Keywords: chelator, dexrazoxane, experimental autoimmune encephalomyelitis, free radical, iron, mitoxantrone, multiple sclerosis
INTRODUCTION
Mitoxantrone (MITOX) is a DNA II topoisomerase inhibitor based on the anthracenedione backbone, which was developed for chemotherapy of malignancies. It turned out to be one of the most effective agents for the treatment of relapsing-remitting and relapsing progressive multiple sclerosis (MS) [1] and has been approved recently to slow worsening of neurological disability in secondary-progressive and relapsing-remitting forms of multiple sclerosis in the United States and Germany. In experimental autoimmune encephalomyelitis (EAE), a commonly used animal model for the study of immunopathological mechanisms in MS, it has been shown that MITOX, in dosages from 0·2 to 5 mg/kg, totally prevented disease in EAE when given before the onset of clinical signs or inhibited the course of the disease significantly [2–5]. MITOX-mediated immunusuppression affects both B and T lymphocytes, with a sustained suppression of B cell functions and an unspecific up-regulation of suppressor functions [6,7]. The prolonged application of this agent is limited due to its cardiotoxic effects which are correlated to its cumulative dosis [8].

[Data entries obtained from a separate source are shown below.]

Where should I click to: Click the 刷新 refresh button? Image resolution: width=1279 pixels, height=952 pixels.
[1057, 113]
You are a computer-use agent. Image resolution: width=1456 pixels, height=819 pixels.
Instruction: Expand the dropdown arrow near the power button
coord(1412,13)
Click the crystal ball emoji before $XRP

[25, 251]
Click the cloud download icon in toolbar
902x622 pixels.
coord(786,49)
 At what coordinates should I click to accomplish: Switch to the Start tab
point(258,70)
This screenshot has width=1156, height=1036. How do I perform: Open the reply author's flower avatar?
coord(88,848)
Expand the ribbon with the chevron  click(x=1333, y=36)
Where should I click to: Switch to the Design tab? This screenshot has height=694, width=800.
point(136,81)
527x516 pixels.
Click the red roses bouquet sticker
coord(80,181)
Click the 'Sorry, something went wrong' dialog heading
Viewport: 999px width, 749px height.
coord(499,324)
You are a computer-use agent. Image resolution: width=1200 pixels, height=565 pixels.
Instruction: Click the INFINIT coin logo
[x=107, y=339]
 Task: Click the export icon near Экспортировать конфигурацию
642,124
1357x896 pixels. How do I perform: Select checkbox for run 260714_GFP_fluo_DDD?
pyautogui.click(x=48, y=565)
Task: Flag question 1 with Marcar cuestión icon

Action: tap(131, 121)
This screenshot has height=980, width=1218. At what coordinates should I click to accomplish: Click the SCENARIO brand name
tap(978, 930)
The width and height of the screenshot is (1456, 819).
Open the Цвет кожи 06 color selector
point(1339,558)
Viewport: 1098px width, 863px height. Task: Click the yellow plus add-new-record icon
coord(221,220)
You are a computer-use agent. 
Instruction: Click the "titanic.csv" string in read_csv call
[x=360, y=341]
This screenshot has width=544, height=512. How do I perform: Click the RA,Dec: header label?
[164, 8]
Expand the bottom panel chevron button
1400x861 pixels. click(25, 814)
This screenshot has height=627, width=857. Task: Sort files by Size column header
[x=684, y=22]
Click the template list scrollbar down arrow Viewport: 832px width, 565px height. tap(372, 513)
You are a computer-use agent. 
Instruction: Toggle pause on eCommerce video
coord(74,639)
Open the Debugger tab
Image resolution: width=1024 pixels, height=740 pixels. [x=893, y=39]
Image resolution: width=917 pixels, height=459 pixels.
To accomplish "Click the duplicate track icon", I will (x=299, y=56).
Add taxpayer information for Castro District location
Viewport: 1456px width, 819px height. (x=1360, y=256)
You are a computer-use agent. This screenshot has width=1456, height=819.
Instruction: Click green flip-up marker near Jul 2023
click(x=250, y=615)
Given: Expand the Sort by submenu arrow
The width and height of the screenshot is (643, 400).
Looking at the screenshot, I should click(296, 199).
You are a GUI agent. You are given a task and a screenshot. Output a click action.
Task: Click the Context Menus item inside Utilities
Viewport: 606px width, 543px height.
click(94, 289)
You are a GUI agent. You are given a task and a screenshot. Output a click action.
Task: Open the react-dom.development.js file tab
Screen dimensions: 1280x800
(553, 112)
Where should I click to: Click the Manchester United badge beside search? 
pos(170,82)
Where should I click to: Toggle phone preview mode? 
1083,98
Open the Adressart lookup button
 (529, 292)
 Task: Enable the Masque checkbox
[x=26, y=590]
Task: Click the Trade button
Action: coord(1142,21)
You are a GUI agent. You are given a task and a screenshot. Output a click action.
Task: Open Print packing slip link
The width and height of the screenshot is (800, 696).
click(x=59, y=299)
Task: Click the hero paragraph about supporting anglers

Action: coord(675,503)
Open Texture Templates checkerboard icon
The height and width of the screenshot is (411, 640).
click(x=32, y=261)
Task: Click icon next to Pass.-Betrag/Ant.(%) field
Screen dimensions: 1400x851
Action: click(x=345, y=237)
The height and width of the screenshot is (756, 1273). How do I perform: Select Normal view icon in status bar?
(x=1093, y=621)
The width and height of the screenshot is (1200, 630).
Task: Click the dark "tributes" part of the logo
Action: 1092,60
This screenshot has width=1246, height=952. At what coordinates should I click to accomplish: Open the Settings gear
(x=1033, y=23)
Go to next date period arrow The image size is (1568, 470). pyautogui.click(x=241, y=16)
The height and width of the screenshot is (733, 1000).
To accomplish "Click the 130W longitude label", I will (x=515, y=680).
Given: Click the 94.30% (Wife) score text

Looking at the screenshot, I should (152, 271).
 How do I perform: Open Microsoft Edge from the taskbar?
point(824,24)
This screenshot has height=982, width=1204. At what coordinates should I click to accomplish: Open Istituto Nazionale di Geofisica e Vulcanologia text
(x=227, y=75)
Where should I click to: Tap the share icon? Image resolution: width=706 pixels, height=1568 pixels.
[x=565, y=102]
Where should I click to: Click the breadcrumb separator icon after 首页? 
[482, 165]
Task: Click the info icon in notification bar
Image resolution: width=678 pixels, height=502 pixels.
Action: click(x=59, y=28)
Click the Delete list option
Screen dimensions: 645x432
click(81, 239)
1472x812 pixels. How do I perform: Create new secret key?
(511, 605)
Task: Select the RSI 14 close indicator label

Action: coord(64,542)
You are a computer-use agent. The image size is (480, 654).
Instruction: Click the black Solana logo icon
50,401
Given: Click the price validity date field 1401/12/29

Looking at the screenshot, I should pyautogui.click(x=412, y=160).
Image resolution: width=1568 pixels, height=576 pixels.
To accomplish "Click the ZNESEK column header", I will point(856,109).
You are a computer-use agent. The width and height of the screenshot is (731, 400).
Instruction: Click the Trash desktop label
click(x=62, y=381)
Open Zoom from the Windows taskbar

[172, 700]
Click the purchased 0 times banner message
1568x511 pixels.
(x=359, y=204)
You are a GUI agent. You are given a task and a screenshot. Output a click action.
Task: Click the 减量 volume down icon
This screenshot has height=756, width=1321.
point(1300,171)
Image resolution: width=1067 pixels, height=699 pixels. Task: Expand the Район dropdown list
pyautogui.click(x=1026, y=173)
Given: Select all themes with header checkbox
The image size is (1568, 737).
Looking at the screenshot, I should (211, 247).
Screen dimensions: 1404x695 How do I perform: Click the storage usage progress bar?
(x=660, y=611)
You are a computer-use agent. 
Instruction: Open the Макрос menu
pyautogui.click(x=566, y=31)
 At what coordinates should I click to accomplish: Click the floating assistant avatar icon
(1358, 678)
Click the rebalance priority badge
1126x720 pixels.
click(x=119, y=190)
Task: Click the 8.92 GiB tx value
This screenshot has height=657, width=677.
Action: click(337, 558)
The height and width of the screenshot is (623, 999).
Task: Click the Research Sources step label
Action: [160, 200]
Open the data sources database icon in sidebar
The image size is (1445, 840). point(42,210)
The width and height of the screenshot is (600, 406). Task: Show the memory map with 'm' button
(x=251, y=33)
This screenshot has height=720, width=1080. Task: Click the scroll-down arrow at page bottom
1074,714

Dexrazoxane (DZR, ICRF-187), a iron III chelator, is approved as an cardioprotector [9] which in animal models and in cancer patients reduces anthracycline and mitoxantrone induced cardiotoxicity. No clinical studies have been published so far with a combination of DRZ and MITOX. In MS, add-on treatment with a cardioprotector would be crucial in order to avoid the cardiotoxic adverse effects limiting its application. This experimental study was designed to investigate whether DZR would have intrinsic immunological effects. Moreover, we wished to evaluate its interaction with MITOX in two EAE models that are used commonly for the preclinical assessment of new therapies in MS.
MATERIALS AND METHODS
Animals, induction of EAE and experimental schedule
Female Lewis rats obtained from Charles River Wiga (Sulzfeld, Germany) were 6–8 weeks old and had a body weight of 120–140 g. Animals were housed in plastic cages without grid floors and were given commercial food pellets and water ad libitum. All experiments were carried out in accordance with Bavarian state regulations for animal experimentation and were approved by the responsible authorities. Adoptive transfer EAE (AT-EAE) was induced by i.v. transfer of 8–12 × 106 encephalitogenic MBP-specific T cell line cells that had been activated and isolated as described [10]. Actively induced EAE was elicited by immunization in one hind footpad with 50 µl of a mixture containing equal volumes of guinea pig-MBP in PBS and complete Freund's adjuvant (CFA, Gibco, Eggenstein, Germany) at a final concentration of 0·5 mg/ml Mycobacterium tuberculosis H37Ra (Difco, Detroit, MI, USA) resulting in an inoculum dose of 70 µg GP-MBP per rat. Daily clinical scores were rated according to the following scale: 0 = normal; 1 = limp tail; 2 = mild paraparesis of the hind limbs, unsteady gait; 3 = moderate paraparesis, voluntary movements still possible; 4 = paraplegia or tetraplegia; 5 = moribund.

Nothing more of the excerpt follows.